Data items
[Begin]
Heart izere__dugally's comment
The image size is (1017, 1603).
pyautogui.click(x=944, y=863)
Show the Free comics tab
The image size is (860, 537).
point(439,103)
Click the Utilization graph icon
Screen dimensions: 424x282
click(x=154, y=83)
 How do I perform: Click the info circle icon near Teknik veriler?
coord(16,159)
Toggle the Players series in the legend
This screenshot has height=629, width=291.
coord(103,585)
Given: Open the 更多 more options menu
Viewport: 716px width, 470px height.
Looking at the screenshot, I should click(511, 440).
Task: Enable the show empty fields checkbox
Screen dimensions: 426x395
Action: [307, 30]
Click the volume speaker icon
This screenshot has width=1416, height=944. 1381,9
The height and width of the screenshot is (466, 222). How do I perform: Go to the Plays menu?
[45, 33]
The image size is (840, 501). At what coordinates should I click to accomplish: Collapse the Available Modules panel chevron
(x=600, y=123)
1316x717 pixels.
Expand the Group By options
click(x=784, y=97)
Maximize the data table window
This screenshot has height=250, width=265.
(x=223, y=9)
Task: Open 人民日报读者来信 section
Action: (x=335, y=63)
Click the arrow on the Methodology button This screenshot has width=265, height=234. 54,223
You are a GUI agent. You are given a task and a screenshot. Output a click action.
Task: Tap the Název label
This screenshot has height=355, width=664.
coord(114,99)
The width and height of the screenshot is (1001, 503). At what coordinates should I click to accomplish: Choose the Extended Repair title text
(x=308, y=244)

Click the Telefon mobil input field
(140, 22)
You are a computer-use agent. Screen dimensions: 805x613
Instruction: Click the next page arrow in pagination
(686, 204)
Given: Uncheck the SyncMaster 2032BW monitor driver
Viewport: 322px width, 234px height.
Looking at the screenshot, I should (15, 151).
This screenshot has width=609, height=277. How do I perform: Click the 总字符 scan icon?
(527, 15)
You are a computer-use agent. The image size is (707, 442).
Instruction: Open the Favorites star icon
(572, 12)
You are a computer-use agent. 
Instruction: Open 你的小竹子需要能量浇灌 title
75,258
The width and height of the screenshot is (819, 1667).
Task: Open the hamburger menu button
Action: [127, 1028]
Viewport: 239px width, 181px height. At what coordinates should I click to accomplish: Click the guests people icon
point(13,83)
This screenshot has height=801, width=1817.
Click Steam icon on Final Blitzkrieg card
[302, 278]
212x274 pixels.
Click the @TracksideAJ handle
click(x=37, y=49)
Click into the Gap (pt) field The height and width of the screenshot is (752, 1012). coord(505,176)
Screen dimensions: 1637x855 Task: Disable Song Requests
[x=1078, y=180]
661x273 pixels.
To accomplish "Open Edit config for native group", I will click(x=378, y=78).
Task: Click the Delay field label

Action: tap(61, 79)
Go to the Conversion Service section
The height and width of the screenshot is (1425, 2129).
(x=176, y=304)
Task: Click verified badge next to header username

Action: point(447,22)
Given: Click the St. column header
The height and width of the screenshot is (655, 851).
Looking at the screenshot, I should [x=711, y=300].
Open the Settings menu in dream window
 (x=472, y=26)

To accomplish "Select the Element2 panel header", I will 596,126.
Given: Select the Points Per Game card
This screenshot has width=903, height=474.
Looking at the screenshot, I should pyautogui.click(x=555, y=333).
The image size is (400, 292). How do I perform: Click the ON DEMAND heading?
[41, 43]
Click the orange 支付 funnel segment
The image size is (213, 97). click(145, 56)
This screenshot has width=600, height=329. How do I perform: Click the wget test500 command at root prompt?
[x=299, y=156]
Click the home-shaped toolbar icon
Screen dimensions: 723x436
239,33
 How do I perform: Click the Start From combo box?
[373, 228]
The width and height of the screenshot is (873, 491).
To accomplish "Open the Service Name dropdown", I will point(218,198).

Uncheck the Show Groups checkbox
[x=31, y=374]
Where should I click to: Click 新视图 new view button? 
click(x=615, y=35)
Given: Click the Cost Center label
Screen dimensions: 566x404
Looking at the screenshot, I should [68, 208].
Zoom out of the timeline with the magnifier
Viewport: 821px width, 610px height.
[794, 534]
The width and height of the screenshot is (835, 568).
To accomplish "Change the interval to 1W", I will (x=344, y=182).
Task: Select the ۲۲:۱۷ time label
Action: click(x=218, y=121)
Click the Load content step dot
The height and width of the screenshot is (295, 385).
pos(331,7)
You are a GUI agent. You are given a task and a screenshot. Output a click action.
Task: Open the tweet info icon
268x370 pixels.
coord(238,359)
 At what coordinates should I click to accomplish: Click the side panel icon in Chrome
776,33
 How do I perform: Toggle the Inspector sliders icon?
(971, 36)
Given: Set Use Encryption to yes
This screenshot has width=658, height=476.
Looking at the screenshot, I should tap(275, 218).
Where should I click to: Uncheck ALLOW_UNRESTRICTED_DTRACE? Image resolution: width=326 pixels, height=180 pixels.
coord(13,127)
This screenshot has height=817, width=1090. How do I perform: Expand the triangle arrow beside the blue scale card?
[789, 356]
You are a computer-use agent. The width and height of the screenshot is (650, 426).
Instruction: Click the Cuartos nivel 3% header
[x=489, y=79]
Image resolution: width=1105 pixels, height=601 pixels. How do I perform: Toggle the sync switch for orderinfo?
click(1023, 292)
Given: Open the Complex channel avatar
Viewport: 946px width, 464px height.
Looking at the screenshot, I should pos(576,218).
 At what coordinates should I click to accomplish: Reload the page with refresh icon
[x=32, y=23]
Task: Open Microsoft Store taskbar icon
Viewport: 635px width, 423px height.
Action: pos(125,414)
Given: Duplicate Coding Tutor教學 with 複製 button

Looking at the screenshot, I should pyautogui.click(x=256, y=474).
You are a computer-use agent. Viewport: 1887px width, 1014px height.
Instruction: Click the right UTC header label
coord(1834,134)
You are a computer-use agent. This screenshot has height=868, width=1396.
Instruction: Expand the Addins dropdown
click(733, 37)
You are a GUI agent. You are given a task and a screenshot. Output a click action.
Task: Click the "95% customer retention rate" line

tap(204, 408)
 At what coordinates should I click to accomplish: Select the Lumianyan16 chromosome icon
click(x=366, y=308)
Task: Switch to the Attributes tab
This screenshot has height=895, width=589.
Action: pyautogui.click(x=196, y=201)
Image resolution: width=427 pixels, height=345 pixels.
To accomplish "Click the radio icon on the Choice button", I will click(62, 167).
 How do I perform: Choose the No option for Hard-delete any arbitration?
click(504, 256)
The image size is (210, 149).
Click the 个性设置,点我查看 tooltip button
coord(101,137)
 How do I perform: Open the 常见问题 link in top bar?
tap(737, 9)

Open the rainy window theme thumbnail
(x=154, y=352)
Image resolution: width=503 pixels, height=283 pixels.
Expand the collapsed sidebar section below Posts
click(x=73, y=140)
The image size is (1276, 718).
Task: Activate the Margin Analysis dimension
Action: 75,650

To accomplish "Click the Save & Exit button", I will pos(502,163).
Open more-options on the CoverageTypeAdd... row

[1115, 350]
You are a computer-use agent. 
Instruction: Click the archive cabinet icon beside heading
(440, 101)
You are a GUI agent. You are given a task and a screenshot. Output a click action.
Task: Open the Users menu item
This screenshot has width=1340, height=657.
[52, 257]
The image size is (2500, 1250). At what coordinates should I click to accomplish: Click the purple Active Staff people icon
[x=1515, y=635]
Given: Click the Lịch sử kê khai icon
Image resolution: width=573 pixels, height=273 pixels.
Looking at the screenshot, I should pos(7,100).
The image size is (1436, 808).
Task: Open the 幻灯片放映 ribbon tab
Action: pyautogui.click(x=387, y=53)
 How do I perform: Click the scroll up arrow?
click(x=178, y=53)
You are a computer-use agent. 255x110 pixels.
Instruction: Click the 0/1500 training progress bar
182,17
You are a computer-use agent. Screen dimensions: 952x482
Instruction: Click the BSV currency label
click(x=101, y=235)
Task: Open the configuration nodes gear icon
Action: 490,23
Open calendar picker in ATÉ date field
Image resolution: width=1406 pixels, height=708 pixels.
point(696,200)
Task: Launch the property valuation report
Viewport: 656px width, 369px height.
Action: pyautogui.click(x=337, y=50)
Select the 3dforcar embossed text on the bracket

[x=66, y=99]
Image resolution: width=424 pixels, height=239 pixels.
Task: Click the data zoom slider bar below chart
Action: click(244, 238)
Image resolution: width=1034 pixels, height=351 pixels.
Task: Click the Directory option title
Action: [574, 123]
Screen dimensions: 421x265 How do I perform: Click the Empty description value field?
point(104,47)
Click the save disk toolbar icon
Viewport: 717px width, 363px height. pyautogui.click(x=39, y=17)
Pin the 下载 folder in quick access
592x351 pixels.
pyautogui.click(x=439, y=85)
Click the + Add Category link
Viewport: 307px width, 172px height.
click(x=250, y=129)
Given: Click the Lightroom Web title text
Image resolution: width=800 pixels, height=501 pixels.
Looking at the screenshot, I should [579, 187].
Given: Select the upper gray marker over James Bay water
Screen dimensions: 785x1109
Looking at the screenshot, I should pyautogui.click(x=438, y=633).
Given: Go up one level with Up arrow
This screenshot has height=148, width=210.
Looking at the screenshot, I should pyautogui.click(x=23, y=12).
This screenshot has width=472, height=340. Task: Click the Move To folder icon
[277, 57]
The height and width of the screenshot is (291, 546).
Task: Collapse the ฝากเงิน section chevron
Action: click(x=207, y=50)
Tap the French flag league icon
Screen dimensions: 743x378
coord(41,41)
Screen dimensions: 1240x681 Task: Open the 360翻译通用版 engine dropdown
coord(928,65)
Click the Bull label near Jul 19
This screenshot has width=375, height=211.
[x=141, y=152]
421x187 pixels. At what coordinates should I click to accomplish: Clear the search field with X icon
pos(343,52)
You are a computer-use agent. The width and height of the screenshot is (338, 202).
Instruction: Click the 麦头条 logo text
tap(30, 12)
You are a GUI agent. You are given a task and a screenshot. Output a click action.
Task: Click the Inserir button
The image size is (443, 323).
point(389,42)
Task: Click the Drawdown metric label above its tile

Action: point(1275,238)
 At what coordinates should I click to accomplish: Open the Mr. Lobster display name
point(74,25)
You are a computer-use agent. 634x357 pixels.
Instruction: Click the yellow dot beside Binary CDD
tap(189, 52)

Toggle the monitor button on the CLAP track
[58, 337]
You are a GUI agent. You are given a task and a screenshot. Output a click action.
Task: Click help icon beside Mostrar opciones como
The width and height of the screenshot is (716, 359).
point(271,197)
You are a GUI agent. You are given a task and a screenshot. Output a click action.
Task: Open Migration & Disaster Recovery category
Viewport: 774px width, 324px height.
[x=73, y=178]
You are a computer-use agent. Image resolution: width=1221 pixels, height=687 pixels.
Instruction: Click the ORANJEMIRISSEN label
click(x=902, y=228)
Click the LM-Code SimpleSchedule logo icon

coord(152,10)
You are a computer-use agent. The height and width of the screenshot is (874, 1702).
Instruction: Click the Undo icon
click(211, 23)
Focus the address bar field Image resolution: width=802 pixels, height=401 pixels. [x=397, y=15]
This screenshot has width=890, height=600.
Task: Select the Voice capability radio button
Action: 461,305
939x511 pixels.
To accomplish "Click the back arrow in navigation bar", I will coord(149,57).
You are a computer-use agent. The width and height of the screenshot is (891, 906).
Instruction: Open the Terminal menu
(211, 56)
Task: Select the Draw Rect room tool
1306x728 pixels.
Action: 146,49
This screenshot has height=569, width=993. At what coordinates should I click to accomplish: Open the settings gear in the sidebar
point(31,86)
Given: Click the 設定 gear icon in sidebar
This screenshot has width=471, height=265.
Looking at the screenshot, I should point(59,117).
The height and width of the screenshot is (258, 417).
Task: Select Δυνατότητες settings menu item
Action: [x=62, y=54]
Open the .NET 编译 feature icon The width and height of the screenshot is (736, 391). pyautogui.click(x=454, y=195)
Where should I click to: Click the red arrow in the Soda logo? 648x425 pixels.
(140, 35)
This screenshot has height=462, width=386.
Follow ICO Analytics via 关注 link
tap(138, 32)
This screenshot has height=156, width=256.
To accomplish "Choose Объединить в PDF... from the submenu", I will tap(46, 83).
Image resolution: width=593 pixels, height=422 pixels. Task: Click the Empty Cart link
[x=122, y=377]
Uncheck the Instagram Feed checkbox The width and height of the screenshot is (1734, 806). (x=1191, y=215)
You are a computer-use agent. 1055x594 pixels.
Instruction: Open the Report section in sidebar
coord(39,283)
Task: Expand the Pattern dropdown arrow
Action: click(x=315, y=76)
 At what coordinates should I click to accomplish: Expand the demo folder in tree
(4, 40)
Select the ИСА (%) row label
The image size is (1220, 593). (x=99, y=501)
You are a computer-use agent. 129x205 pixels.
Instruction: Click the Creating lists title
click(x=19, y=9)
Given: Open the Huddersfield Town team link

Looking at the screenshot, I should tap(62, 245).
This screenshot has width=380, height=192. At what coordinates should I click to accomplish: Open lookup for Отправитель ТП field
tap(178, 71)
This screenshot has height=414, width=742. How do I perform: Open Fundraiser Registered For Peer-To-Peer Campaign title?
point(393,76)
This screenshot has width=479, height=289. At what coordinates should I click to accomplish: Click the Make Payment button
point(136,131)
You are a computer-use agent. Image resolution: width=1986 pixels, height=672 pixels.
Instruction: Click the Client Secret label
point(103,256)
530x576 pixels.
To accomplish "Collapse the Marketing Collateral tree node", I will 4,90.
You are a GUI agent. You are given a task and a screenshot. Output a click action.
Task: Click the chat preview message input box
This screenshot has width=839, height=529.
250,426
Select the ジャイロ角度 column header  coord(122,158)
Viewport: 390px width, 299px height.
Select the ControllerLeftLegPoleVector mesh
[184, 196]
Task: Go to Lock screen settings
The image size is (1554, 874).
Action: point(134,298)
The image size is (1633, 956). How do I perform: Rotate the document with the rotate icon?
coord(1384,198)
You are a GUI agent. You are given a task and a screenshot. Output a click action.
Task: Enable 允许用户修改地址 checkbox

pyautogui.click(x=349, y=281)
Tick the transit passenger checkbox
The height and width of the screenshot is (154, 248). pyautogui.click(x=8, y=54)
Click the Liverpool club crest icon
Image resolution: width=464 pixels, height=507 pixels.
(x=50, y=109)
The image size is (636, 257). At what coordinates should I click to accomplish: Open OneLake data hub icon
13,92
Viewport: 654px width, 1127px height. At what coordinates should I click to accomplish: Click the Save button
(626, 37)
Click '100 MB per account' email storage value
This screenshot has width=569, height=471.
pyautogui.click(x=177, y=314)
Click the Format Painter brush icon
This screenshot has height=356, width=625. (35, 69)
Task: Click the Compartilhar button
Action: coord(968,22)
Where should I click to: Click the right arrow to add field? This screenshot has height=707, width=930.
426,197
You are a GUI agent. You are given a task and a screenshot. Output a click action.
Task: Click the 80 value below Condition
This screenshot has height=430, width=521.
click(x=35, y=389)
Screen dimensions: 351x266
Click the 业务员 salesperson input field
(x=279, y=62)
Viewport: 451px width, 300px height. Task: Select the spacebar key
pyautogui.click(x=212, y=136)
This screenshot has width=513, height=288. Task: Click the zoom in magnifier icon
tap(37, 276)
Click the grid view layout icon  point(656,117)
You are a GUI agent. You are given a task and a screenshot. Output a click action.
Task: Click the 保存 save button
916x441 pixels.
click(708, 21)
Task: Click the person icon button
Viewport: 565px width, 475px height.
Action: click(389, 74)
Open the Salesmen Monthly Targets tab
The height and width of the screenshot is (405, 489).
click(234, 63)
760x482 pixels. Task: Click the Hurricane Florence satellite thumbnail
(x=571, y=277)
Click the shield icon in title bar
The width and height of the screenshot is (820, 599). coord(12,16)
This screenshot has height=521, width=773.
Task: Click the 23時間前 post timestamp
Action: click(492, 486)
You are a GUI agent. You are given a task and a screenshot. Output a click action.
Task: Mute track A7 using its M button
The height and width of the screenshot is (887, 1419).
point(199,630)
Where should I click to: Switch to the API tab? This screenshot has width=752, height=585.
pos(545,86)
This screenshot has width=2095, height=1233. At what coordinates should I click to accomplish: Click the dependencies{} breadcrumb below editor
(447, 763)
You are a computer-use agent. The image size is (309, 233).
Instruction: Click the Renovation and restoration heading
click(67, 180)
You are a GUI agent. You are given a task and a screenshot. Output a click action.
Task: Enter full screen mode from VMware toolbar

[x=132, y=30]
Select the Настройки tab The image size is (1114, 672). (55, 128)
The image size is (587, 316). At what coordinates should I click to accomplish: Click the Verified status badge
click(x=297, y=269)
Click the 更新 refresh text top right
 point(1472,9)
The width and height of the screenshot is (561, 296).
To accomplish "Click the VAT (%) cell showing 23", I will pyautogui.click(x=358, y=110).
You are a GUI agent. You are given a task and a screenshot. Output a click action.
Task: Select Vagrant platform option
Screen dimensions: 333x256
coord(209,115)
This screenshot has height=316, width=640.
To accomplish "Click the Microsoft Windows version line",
[End]
| Task to complete |
Could you rename "Players" to "Teams" in the material from the line with "Show the Free comics tab" up to and including the line with "Looking at the screenshot, I should click(511, 440).", then give back only those lines with nothing else changed?

| Output |
Show the Free comics tab
The image size is (860, 537).
point(439,103)
Click the Utilization graph icon
Screen dimensions: 424x282
click(x=154, y=83)
 How do I perform: Click the info circle icon near Teknik veriler?
coord(16,159)
Toggle the Teams series in the legend
This screenshot has height=629, width=291.
coord(103,585)
Given: Open the 更多 more options menu
Viewport: 716px width, 470px height.
Looking at the screenshot, I should click(511, 440).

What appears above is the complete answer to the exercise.